How do we know the Bible is not a myth (part 3)

Archaeology is objective. If we can test parts of the Bible objectively with archaeology and it holds up, it's not a far reach to trust the bits we don't yet have evidence for, like miracles and such.

The town of Bethsaida was not an Old Testament town. Before there was a town called Geshur. This town was from the time of David, and was lost until the last 10-15 years. The entrance had been deliberately burned and destroyed in 732BC by the Assyrians. But that dates it to be more recent than the time of David. So is the discovery correct?

Geshur is the town from which the mother of Absalom (David's wife) was from. This time of David is below the current ruins and so is inaccessible without destroying the current city ruins.

Geshur is unique in that there are no religious sites i.e. churches, synagogues, mosques. This makes it easier to dig there.

There are some gospels that were found in the 40s called the gnostic gospels that were written in the 2nd & 3rd century. We can discount them by testing what they say about the times and places of Jesus based on the physical evidence we have. Things like place names. The official gospels we have contain hundreds of references to place names, whereas these later ones do not. The official gospels have about 4.5 place names per 1000 words, but the others seem to have less than 0.5.

Jerusalem

Jerusalem is a hard place to conduct archaeology. There are various pressures from politics, religion, and civil groups. But there is a lot there from the time of Jesus.

20 or so years ago the pool of Siloam where Jesus did miracles was surprisingly small comparing it to the Biblical accounts. The pool originally found was actually 450AD, years after Jesus. In 2004 a sewage system in Jerusalem was broken. What was discovered were steps and later an enormous pool was uncovered that joined up to the original pool. This was the true pool of Siloam. From the pool a road was excavated that goes beneath the modern city of Jerusalem. This road has to have been tunnelled along.

The death and resurrection of Jesus

At the time of Jesus, the Jewish people took great care in burying their dead. The bones were preserved in burial boxes called osseries.

Romans never permitted the proper burial of a crucified man. The Jews did not bury unclean criminals. The bones would have been burned. But discoveries in the 60s found an ossery of a crucified Jewish man. This, alongside others in that time prove that had Jesus been buried, it would have been done properly.

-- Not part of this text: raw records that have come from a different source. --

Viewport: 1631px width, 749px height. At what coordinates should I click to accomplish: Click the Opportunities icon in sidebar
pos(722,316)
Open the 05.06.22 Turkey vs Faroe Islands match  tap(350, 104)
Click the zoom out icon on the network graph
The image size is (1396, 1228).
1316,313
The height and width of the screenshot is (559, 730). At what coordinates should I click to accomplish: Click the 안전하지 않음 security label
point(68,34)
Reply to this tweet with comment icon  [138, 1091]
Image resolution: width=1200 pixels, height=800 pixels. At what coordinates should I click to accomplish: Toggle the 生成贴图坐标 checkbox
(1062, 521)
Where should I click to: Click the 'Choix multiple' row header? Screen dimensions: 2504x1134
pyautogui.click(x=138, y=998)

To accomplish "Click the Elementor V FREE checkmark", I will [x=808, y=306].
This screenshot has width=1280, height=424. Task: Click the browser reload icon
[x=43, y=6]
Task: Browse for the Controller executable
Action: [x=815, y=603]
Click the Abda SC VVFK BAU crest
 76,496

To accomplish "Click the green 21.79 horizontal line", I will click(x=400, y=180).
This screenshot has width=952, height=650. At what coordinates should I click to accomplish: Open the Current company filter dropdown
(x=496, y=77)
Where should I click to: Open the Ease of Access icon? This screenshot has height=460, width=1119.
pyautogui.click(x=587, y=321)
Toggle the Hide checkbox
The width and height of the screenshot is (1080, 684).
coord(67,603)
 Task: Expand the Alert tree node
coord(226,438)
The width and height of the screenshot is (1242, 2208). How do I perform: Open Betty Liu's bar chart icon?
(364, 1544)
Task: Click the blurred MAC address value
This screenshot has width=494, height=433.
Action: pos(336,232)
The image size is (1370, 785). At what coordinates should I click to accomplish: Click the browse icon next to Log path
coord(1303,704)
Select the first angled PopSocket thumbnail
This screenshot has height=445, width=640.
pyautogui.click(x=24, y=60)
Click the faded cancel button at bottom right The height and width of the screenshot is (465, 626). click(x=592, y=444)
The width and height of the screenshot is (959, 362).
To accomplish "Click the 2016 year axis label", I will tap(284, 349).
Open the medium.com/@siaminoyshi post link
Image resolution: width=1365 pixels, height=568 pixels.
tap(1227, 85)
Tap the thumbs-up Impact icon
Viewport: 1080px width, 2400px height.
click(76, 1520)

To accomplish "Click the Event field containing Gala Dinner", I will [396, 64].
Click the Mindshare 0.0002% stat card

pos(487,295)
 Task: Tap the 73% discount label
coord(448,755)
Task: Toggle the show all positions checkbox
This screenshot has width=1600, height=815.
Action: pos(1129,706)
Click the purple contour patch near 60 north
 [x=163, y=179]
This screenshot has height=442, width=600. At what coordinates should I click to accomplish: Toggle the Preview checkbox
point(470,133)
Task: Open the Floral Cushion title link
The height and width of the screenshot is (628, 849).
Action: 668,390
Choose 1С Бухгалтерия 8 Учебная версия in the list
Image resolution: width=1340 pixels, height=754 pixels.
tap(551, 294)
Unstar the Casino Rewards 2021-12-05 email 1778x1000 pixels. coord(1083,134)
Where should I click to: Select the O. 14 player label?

The tomb that tours will tell you is Jesus'tomb is not archaeologically correct. It's a much older tomb. At the church of the holy sepulchre there is a tomb from the 1st century where osseries were placed. We don't know for sure where Jesus was buried is because He wasn't! The tomb was empty and so Jesus left no evidence He was there and so the tomb is irrelevant.

The evidence for Jesus' resurrection is actually in the response of the people in the world. The impact of His life was too large and too quick to be from a false teacher. In the 3rd century in Dorset people were talking about Jesus. The impact of Jesus on people is far more important than His impact in archaeology.